Das böse Wort kehrt zurück
US-Notenbank
Das böse Wort kehrt zurück
Von Dieter Kuckelkorn
Bis vor einigen Monaten hatten die Marktteilnehmer mit gleich drei Zinssenkungen durch die amerikanische Notenbank Federal Reserve im laufenden Jahr gerechnet. Inzwischen ist vielen Beobachtern klar geworden, dass dies übertrieben war. Zwei Zinsschritte – nach unten wohlgemerkt – werden aber nach wie vor von vielen Marktteilnehmern für wahrscheinlich gehalten. Eine solche Perspektive ist allerdings keineswegs mehr sicher mit Blick auf die unerwartete und unangenehme Wiederbelebung der schon als weitgehend besiegt angesehenen Inflation.
Daher sollte es nicht verwundern, wenn mit Michelle Bowman ein prominentes Mitglied des für die Geldpolitik zuständigen Offenmarktausschusses der Fed jetzt angemerkt hat, die US-Notenbank sei bereit, den Leitzins Fed Funds Rate anzuheben, sollten die Daten anzeigen, dass der Fortschritt bei der Inflationsbekämpfung aufgehört oder sich sogar umgekehrt hat. Sie steht mit ihrer Meinung übrigens nicht allein, denn ihr Chef, Fed-Chairman Jerome Powell, hat auf der Pressekonferenz nach der jüngsten Zinssitzung dasselbe gesagt – wenn auch mit einer etwas zurückhaltenderen Wortwahl. Übrigens wurde auf jener Veranstaltung das böse Wort „Zinserhöhung“ („rate hike“) von Reportern und von Powell nicht weniger als achtmal in den Mund genommen.

====

Aufgabenstellung:
Beantworte zum Auszug über die US-Notenbank diese Fragen:
1. Mit wie vielen Zinssenkungen der Fed im laufenden Jahr rechneten die Marktteilnehmer bis vor einigen Monaten?
2. Unter welcher Bedingung ist die Fed laut Michelle Bowman bereit, den Leitzins anzuheben?
3. Wie oft fiel auf der Pressekonferenz nach der jüngsten Zinssitzung das Wort „Zinserhöhung“?
Die Einträge sind eigenständiges Material und gehören nicht zum Auszug.

Datenauszug:
====

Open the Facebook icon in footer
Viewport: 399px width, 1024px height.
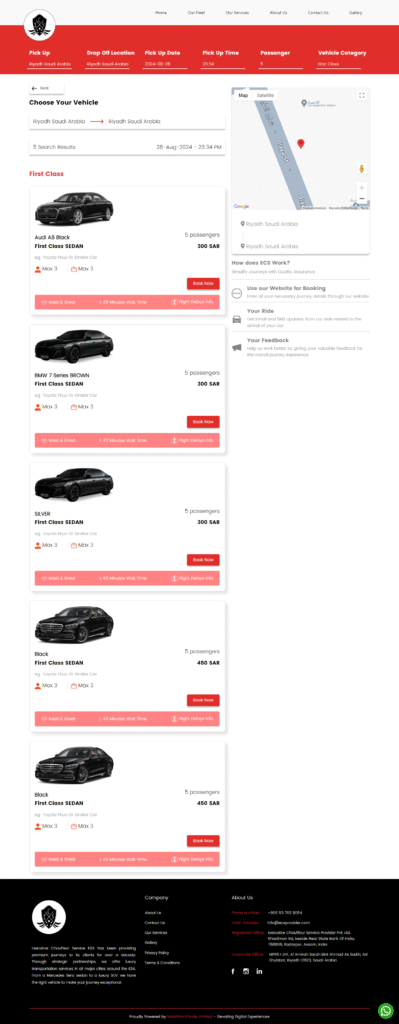[x=233, y=971]
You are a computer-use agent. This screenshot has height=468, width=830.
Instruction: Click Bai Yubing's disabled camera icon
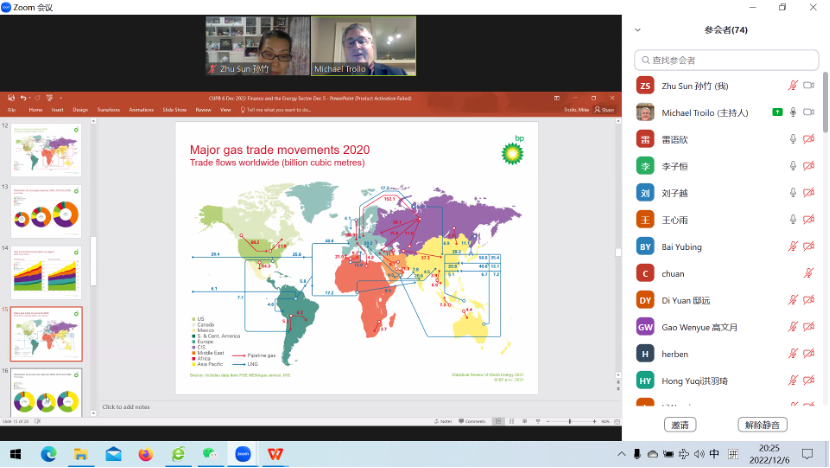(x=809, y=246)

====

Ergebnis:
1. Mit drei Zinssenkungen.
2. Wenn die Daten anzeigen, dass der Fortschritt bei der Inflationsbekämpfung aufgehört oder sich sogar umgekehrt hat.
3. Nicht weniger als achtmal.